Bush threw out a ceremonial pitch in that series, too. He sold his stake in the Rangers while he was Texas governor in 1998, two years before he was elected president. The current majority owner, Ray C Davis, is an energy tycoon who donated over $100,000 to the failed 2016 presidential campaign of George’s younger brother, Jeb; under his tenure the Rangers are the only MLB team never to have held an LGBTQ Pride Night.
In search of their first title, the Rangers also qualified for the playoffs as a wildcard and beat Houston over seven games in the American League Championship Series. They were World Series losers in 2010 and 2011: the first time to a San Francisco Giants side coached by the current Texas manager, Bruce Bochy, and the second via one of the most torturous implosions in American sporting history, as they blew two-run leads in the bottom of the ninth and 10th innings in Game 6, then also lost Game 7.
This time the climax was kinder as Seager smashed his fourth home run of the postseason to level the score and deny Arizona starting pitcher Zac Gallen a win. “It’s hard to hit a bigger home run than what he did there. He saved us,” Bochy said. “He got everybody fired up.” Then García cleared the fence for the fifth successive game. He now has 22 RBI in these playoffs, a record for a single postseason.
This is the first World Series between two teams with retractable-roof ballparks; on a rainy night in north Texas the game might have been delayed or postponed but for Globe Life Field’s covering.
Opened in 2020, the $1.2bn venue – $500m of the cost was contributed by taxpayers – hosted the World Series between the Dodgers and Tampa Bay Rays that same Covid-battered year.

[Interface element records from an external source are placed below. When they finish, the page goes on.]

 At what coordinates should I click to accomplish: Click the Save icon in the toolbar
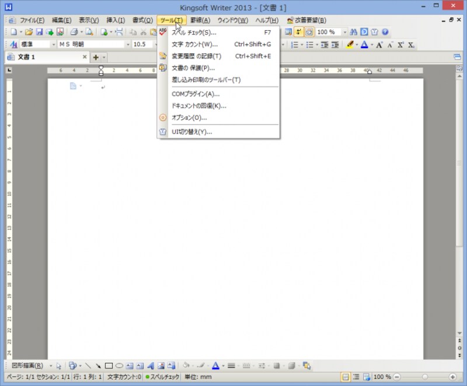(x=40, y=32)
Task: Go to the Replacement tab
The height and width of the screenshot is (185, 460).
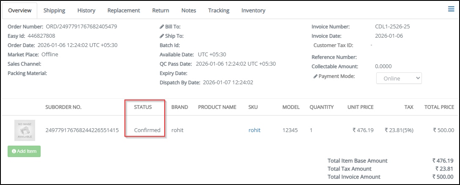Action: 124,10
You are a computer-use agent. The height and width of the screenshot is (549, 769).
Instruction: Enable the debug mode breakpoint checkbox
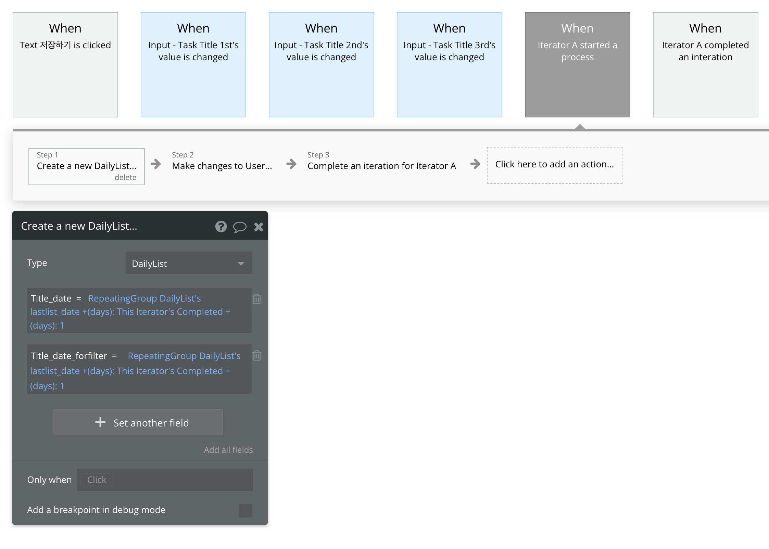[245, 510]
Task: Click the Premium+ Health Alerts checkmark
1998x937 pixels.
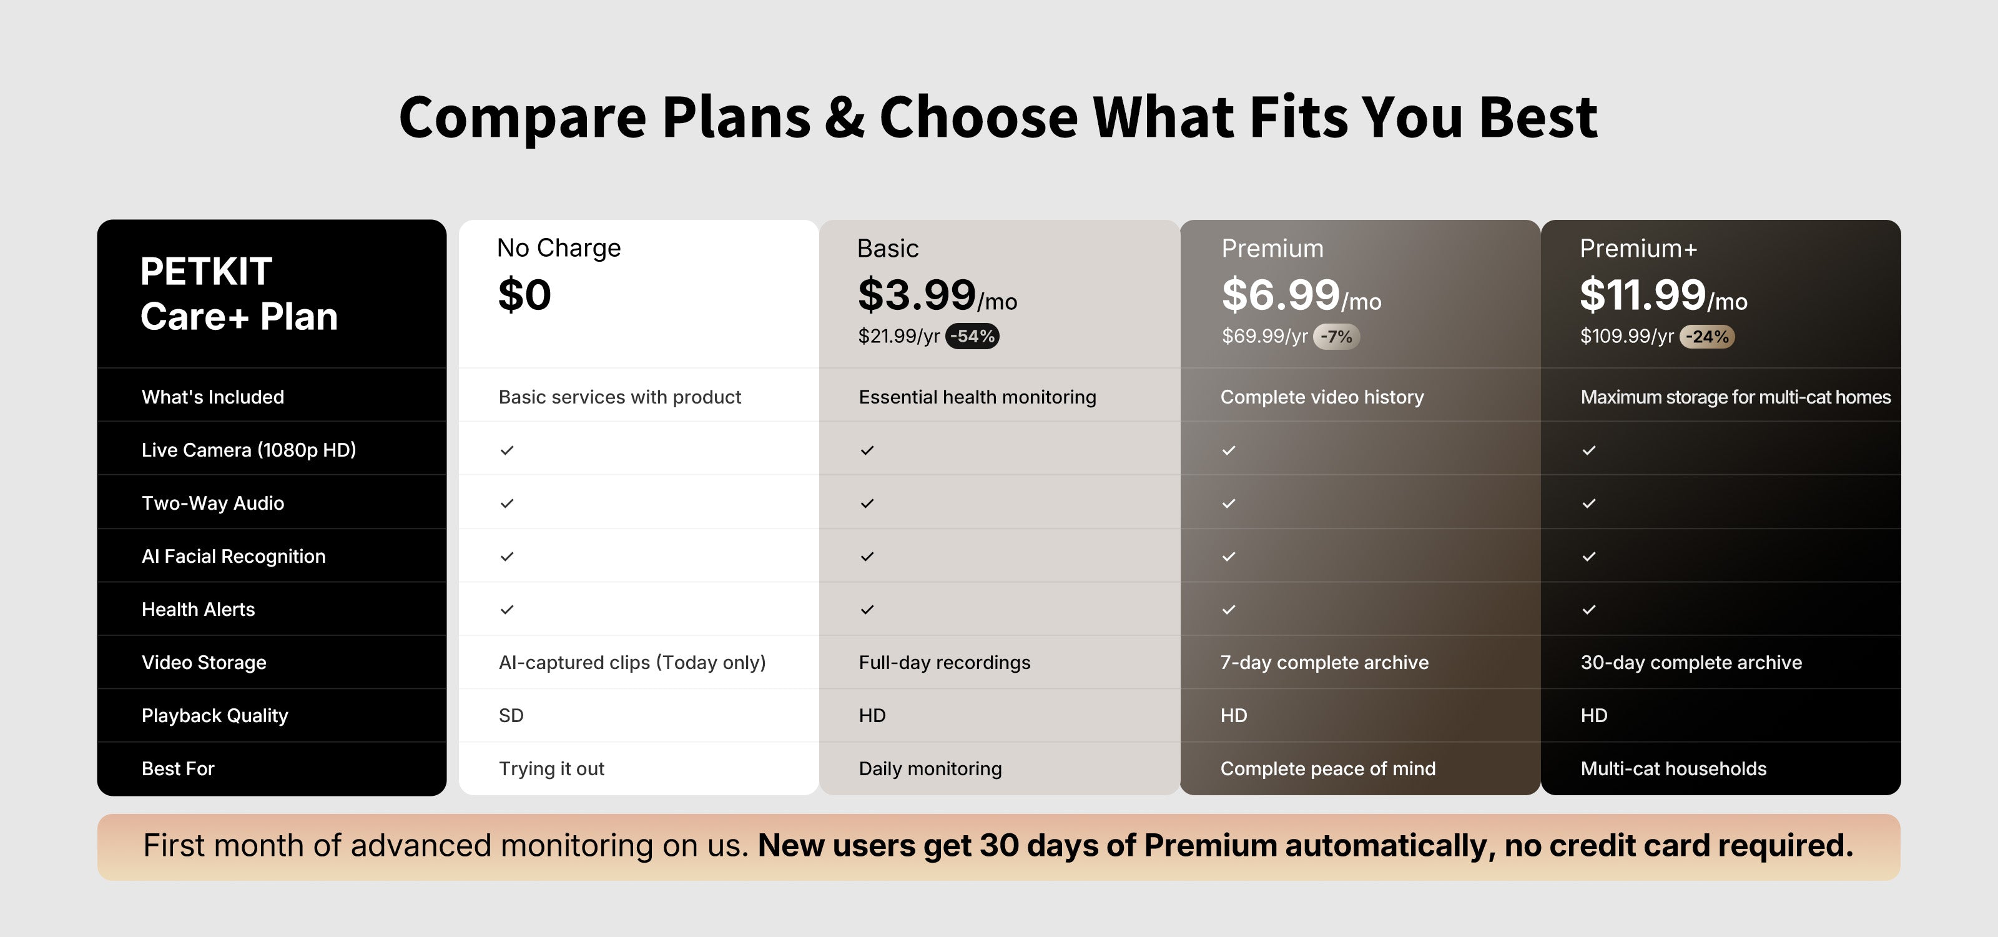Action: [x=1588, y=610]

This is its highest-profile moment yet, though the most attractive aspect of Globe Life Field is its view of the Rangers’ adjacent, old-timey, open-air, former ballpark through the windows. Given the hangar-esque exterior, on first approach the uninitiated might wonder whether they’re about to witness a sporting event or a fuselage repair.
Inside, a shiny tangle of corrugated metal and exposed ducts awaits; it might have worked as a design concept if the place really was a lovingly repurposed warehouse in a reclaimed industrial district, rather than a clinical new building constructed in a parking lot and surrounded by parking lots. There is a small irony, or perhaps a large disconnect, in building a new stadium to withstand the heat and rain of the climate crisis era and making it almost impossible to reach except by car. Arlington, with 400,000 residents, is often cited as the largest city in the US without a mass public transportation system.

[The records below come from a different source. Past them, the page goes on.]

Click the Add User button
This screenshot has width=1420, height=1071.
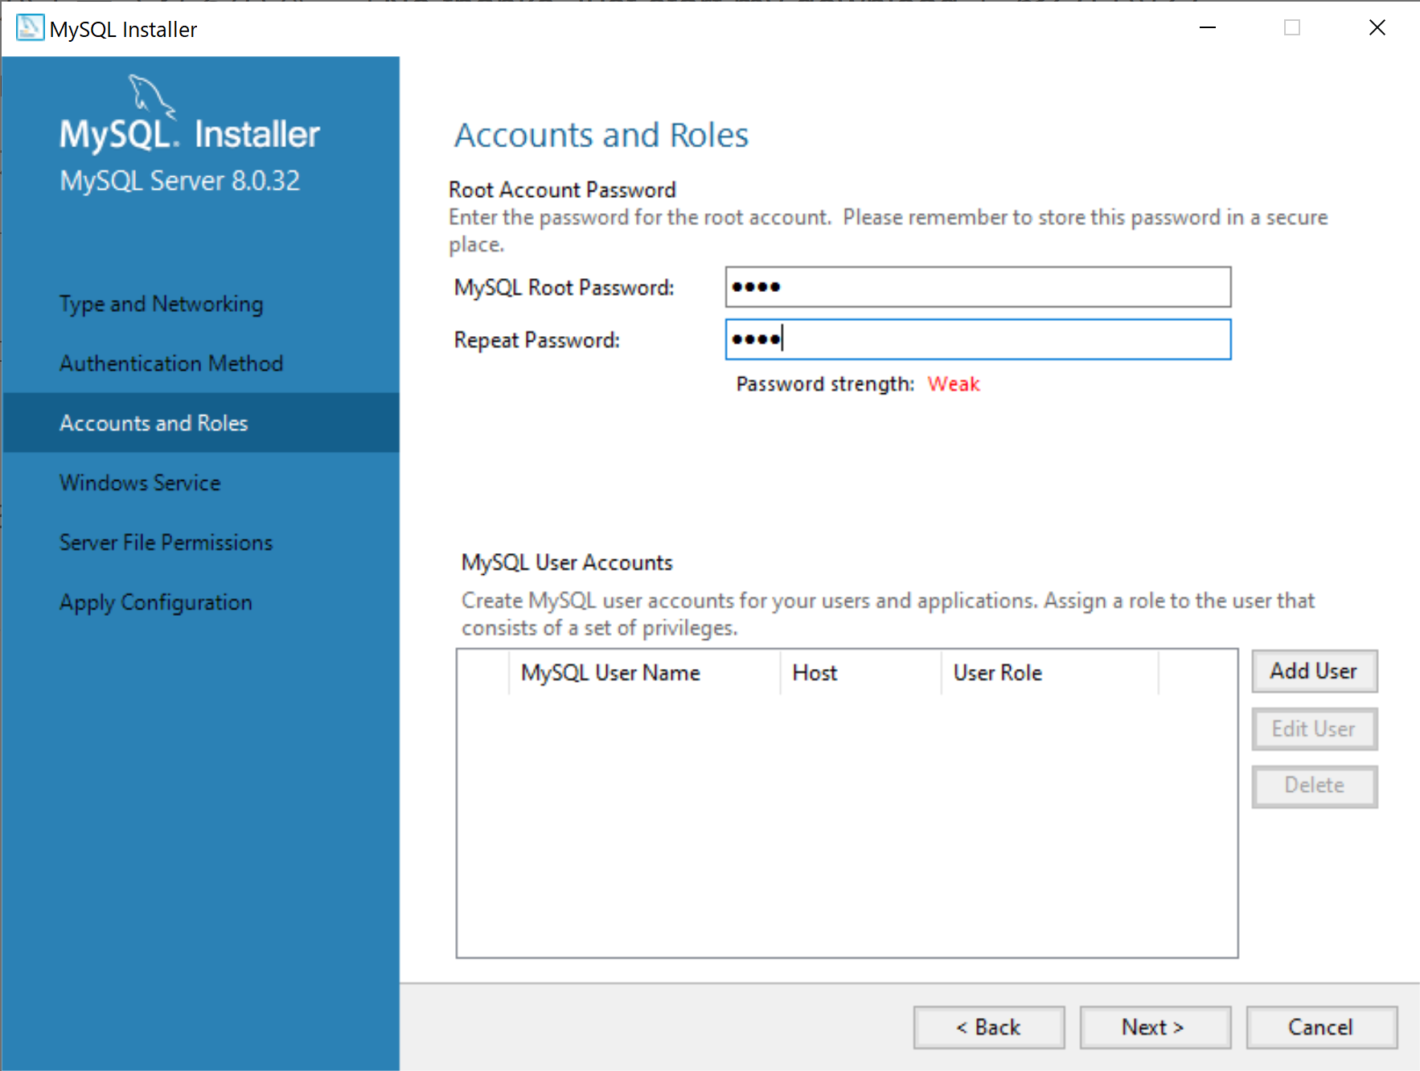(1314, 671)
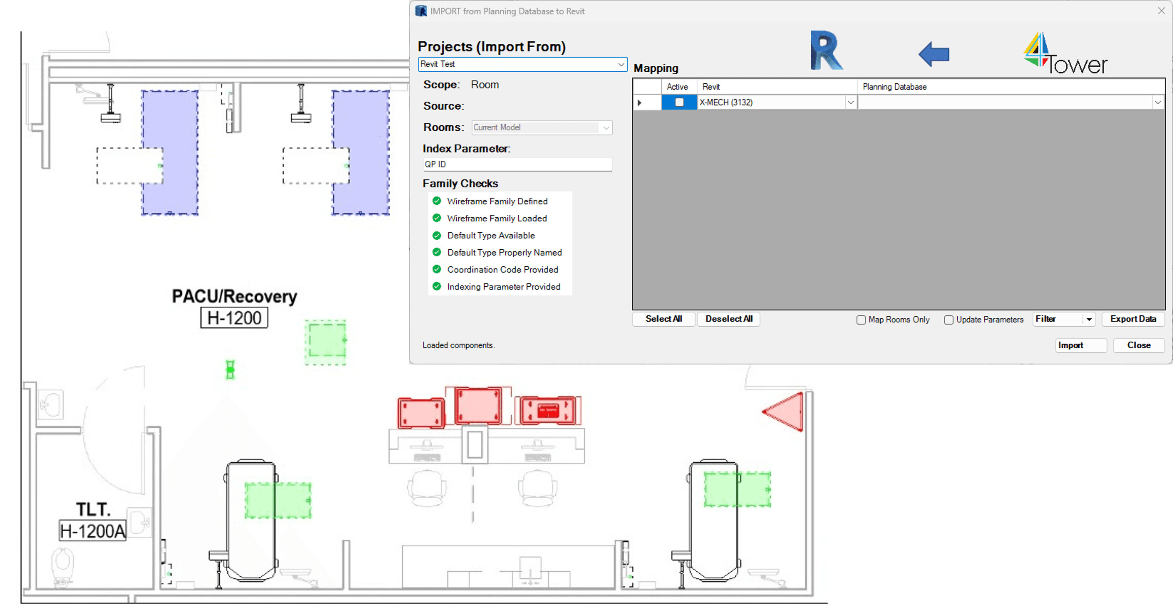The width and height of the screenshot is (1173, 612).
Task: Click the 4Tower logo
Action: (1065, 54)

At least sealed stadiums hold the noise in while they’re keeping the weather out. The stands crackled and roared as the Rangers staged their sudden comeback, and the psychological damage to the Diamondbacks may be considerable ahead of Saturday’s second game in Arlington.
Before Friday, Sewald had not allowed a run since 15 September nor blown a save since 26 August. “The shock factor was very high,” Arizona manager Torey Lovullo conceded to reporters. “There’s no worse feeling in this game than being the closer and blowing the save opportunity at the last second,” Sewald said.
Then again, Byung-Hyun Kim infamously blew two saves in the 2001 World Series yet the Diamondbacks prevailed. “I don’t think any of these players were old enough to possibly remember what was going on at that time,” Lovullo said. “I don’t think anybody is connecting those dots.” Better to make history than to relive it.